* Extracted information
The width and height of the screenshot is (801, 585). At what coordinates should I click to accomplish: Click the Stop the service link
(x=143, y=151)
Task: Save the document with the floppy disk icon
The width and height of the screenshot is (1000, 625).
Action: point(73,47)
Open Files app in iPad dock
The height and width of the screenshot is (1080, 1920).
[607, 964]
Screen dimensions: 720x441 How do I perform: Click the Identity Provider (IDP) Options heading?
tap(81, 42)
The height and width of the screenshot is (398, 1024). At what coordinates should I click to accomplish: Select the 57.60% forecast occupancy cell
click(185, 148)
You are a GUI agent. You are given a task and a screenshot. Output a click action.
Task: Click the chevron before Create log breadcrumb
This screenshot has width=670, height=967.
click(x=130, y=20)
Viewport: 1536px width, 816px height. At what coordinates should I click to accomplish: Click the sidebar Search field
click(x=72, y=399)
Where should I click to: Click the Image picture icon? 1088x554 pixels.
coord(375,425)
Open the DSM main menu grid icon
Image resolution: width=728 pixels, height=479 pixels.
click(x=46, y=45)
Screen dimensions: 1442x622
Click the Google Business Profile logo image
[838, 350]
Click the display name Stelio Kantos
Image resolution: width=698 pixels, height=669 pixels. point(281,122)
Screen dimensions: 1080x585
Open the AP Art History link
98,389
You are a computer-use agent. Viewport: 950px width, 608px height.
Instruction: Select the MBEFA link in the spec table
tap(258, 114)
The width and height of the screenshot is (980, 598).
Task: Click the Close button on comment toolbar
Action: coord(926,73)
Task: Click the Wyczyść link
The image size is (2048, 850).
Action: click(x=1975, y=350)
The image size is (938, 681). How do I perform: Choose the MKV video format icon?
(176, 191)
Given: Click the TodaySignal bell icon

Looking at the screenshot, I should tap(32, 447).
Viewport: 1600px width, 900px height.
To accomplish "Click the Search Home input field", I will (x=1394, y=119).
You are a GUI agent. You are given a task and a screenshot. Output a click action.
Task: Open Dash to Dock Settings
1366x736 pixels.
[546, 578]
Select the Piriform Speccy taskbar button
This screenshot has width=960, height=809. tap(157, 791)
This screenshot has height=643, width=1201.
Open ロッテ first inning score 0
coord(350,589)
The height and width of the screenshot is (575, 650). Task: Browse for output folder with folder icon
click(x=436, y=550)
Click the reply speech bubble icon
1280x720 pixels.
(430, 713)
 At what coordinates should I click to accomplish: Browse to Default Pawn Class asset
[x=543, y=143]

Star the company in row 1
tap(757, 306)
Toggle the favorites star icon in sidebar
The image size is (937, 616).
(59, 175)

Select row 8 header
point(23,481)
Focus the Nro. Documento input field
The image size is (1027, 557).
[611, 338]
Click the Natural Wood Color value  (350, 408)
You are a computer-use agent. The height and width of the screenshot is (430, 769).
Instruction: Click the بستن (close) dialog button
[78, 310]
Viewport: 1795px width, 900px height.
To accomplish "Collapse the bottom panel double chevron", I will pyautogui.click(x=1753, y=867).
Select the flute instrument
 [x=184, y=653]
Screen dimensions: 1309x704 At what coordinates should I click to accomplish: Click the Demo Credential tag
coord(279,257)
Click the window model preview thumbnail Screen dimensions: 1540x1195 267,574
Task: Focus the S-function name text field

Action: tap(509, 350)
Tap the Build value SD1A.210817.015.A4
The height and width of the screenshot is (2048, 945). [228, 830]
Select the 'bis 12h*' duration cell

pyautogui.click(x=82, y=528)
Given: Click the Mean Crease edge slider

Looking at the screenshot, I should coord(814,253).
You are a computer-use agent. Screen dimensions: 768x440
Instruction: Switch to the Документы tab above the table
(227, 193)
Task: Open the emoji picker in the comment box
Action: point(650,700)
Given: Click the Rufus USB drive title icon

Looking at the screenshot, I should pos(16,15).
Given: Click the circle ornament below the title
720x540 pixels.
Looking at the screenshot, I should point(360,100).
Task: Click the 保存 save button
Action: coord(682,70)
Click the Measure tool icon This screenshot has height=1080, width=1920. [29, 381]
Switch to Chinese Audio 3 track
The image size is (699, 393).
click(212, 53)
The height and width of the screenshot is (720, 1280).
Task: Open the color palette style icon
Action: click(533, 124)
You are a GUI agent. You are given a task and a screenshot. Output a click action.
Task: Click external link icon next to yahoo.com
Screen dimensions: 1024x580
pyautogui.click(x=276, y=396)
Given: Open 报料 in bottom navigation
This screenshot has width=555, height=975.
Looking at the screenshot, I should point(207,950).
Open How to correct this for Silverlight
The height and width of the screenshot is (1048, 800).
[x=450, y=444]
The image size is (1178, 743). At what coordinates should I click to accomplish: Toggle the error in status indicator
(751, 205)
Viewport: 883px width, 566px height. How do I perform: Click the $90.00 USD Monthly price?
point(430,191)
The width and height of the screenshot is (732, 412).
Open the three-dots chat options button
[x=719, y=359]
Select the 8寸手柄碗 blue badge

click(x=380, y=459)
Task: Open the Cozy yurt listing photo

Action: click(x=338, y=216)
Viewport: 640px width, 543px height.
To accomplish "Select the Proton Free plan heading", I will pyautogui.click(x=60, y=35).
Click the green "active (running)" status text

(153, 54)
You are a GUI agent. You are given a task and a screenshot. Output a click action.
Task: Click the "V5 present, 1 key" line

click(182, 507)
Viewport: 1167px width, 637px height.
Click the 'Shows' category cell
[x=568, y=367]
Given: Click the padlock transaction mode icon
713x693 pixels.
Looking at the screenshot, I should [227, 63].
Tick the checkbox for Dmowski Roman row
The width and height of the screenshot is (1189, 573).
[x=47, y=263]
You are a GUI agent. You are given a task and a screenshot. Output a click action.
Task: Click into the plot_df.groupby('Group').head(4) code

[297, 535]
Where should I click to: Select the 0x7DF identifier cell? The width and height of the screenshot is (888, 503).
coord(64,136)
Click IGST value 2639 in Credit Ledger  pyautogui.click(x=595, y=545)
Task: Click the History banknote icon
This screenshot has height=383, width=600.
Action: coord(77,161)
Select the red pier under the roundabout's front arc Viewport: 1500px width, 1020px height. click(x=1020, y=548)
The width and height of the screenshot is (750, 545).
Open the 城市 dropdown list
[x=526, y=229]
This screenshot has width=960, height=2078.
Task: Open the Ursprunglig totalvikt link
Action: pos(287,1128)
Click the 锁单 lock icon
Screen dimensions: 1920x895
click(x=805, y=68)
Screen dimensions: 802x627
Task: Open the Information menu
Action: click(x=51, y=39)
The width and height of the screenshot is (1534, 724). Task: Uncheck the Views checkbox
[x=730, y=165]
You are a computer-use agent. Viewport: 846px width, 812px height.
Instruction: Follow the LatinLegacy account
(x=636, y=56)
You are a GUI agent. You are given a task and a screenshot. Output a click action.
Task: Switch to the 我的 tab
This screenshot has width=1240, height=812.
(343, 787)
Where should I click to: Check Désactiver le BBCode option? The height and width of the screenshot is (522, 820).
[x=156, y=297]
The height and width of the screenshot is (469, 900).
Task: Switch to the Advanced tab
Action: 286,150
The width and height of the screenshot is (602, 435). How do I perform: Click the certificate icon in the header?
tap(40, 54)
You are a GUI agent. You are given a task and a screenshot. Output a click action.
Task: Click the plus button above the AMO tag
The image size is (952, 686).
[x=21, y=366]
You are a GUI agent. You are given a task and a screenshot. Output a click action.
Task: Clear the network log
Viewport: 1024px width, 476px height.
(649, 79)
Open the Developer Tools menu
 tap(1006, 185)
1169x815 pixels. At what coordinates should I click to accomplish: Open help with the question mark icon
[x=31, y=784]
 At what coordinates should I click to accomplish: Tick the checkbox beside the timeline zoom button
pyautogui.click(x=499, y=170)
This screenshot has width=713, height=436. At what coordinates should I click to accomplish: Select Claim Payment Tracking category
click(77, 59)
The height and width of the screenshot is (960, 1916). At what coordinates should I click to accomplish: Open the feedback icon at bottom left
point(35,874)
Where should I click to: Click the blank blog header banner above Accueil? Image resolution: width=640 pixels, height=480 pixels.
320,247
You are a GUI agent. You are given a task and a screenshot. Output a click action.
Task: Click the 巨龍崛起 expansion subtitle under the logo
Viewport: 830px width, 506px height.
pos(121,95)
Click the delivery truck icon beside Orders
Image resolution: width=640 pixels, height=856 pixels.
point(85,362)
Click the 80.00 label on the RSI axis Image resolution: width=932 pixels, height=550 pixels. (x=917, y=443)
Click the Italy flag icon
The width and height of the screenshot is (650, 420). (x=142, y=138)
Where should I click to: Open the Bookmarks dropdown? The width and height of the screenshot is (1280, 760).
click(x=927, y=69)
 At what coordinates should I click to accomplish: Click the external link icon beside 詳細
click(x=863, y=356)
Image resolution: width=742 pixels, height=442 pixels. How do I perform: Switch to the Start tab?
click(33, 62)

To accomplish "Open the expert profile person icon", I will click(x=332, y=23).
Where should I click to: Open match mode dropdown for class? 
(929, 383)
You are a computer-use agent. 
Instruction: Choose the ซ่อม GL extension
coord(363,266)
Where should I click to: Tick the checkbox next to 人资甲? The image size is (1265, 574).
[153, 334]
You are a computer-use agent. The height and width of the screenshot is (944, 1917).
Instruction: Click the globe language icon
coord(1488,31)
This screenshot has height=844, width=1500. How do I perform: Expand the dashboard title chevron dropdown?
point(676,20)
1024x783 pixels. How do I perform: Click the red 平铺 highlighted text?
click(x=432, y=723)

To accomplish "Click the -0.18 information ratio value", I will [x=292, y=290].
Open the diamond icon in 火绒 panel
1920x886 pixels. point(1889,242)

* Work request
Starting with the line that contains "Where should I click to: Open the", output every line through the end of the listing above, unchanged.

* Solution to this problem
Where should I click to: Open the Bookmarks dropdown? The width and height of the screenshot is (1280, 760).
click(x=927, y=69)
 At what coordinates should I click to accomplish: Click the external link icon beside 詳細
click(x=863, y=356)
Image resolution: width=742 pixels, height=442 pixels. How do I perform: Switch to the Start tab?
click(33, 62)

To accomplish "Open the expert profile person icon", I will click(x=332, y=23).
Where should I click to: Open match mode dropdown for class? 
(929, 383)
You are a computer-use agent. 
Instruction: Choose the ซ่อม GL extension
coord(363,266)
Where should I click to: Tick the checkbox next to 人资甲? The image size is (1265, 574).
[153, 334]
You are a computer-use agent. The height and width of the screenshot is (944, 1917).
Instruction: Click the globe language icon
coord(1488,31)
This screenshot has height=844, width=1500. How do I perform: Expand the dashboard title chevron dropdown?
point(676,20)
1024x783 pixels. How do I perform: Click the red 平铺 highlighted text?
click(x=432, y=723)

To accomplish "Click the -0.18 information ratio value", I will [x=292, y=290].
Open the diamond icon in 火绒 panel
1920x886 pixels. point(1889,242)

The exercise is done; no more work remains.